By Joe Budzienski, Vice President of Product, Monster
Every month 288 million people use Twitter, 300 million use Instagram and 890 million a day use Facebook. Social platforms, with the largest audiences available, have become marketing platforms, and not just for clothes and kitchen appliances. Hiring managers and recruiters are increasingly turning to the social web to market their companies to job seekers.
"Social hiring'' to source candidates is a rapidly emerging recruitment strategy. Companies are using social networks and other platforms, such as GitHub for software developers or Dribble for designers. Yet many companies still don’t understand how critical it is to their success.
In this new, post-recession economy there is no such thing as a passive candidate. Everyone is a candidate all the time. The challenge is how to reach them. Millennials, especially, think about their employment differently than previous generations. They are like athletes joining professional teams, staying only as long as the relationship benefits both. It’s not just millennials relying on the social web to find opportunities, but job seekers of all stripes. To keep up with seekers, recruiters must understand and utilize social for recruiting with a focus on building and reinforcing their talent brand in that space.
At Monster, we’ve prioritized social hiring through Twitter, which is one of the fastest growing social networks for recruiting. On average, more than 60,000 jobs are tweeted each day on the platform. With its huge, engaged professional audience and heavily public user-to-user access, Twitter is being utilized by about 40 percent of companies to source talent.
Other platforms are being used for social hiring too — 54 percent of recruiters use Facebook, 8 percent use Google+ and YouTube; and 4 percent now use Pinterest, according to the Society for Human Resource Management.

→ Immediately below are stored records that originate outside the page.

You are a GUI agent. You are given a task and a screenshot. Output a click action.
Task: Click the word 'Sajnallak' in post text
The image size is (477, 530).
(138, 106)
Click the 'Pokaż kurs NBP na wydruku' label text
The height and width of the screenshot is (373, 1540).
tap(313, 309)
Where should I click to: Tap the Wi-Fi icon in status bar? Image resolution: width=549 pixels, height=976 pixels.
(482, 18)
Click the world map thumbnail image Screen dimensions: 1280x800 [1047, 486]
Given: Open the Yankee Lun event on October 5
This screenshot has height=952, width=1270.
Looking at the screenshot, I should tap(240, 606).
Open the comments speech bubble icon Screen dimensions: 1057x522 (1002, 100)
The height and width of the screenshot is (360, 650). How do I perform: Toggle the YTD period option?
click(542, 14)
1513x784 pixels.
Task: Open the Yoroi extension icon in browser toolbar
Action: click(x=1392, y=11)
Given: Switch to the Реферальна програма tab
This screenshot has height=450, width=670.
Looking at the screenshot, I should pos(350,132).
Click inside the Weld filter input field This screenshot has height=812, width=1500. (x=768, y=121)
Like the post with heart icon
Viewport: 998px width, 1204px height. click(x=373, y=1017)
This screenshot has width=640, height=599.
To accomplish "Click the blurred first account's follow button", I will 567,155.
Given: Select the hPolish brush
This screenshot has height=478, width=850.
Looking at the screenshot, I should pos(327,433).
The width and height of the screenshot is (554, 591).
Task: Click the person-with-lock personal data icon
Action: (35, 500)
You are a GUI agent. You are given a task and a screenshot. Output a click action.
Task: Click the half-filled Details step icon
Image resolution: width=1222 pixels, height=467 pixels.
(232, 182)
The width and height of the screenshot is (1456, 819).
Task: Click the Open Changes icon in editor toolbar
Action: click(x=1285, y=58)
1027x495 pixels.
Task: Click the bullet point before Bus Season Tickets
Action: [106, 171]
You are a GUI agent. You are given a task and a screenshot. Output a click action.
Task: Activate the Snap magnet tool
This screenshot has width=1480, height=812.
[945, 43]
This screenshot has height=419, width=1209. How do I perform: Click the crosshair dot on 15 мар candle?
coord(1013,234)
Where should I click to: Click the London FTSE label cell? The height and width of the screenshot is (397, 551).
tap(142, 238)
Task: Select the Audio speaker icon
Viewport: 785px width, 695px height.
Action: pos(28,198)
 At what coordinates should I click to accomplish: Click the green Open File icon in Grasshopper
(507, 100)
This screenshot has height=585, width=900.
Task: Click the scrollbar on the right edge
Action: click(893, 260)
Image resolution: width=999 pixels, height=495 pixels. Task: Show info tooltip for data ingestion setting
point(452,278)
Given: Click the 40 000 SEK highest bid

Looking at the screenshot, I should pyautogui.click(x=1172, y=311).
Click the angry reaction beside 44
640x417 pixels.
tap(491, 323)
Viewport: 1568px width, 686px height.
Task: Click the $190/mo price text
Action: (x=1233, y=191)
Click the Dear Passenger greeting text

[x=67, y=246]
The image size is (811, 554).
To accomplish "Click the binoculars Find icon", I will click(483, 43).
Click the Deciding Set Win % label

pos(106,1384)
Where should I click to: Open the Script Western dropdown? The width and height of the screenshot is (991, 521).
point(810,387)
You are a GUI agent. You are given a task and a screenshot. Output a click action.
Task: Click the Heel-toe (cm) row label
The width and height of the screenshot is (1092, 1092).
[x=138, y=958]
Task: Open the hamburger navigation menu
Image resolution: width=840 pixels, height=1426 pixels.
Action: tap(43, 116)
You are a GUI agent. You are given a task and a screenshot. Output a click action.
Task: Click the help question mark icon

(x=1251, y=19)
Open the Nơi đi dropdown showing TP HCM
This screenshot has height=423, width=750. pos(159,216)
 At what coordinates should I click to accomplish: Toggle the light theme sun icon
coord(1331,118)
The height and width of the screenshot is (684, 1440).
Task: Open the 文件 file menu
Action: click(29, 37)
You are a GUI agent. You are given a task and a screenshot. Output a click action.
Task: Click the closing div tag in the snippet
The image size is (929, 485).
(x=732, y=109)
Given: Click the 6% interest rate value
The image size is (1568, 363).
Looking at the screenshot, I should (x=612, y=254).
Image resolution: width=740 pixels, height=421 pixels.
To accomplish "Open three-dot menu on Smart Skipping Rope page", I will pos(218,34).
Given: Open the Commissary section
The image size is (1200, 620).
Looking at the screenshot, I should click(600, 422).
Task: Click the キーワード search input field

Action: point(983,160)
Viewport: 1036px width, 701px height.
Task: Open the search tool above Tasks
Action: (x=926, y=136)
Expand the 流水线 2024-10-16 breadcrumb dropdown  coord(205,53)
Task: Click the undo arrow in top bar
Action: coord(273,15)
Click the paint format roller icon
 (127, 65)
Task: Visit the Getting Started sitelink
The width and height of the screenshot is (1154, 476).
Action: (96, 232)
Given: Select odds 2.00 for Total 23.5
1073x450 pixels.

Savvy hiring managers and recruiters are experimenting with ways of leveraging the social web to source talent and expose their employer brand. Here are three critical things all companies should already be doing:
1. Focus on your social talent brand.
A company’s talent brand is how their mission, vision and corporate culture are perceived on the social web. That plays a significant and vastly under-appreciated role in reducing a business’ cost to hire and its ability to attract quality candidates. Google, for example, does a great job of talent branding. They look like a great place to work and that’s become their biggest asset in hiring. Make sure your company’s image, in words, photos and videos, is consistent across Twitter, Facebook, Instagram, Pinterest and other platforms.
2. Enable your employees to evangelize
The most effective way to draw candidates to you is to have employees spreading the word that the company is a great place to work. Empower them to Tweet and blog about their work and the office culture, post photos on the company’s Tumblr and engage on the corporate Facebook page. According to a 2014 survey from Monster, 65 percent of respondents would consider an opportunity for a new job if they learned about it from a personal connection.
3. Cultivate postive exposure across the social web
Your company should be celebrating itself by putting out a variety of written and visual content, such as posts on a corporate blog or photos of events and everyday happenings at the office on Twitter, Instagram and Facebook (with corresponding hashtags like #officeparty or #teamouting). That could be a photo of your modern office space or a six-second Vine video of a recent, raucous staff meeting. Update what’s happening in your industry and in your company, and consistently post your available job, on Twitter, Facebook and Google+.
Obviously, you won’t be able to do this if you don’t have a corporate culture where employees are thriving, but assuming you do, you should be talking about it — socially. The more positive exposure you cultivate for your company across the web, the more great talent will come looking for you.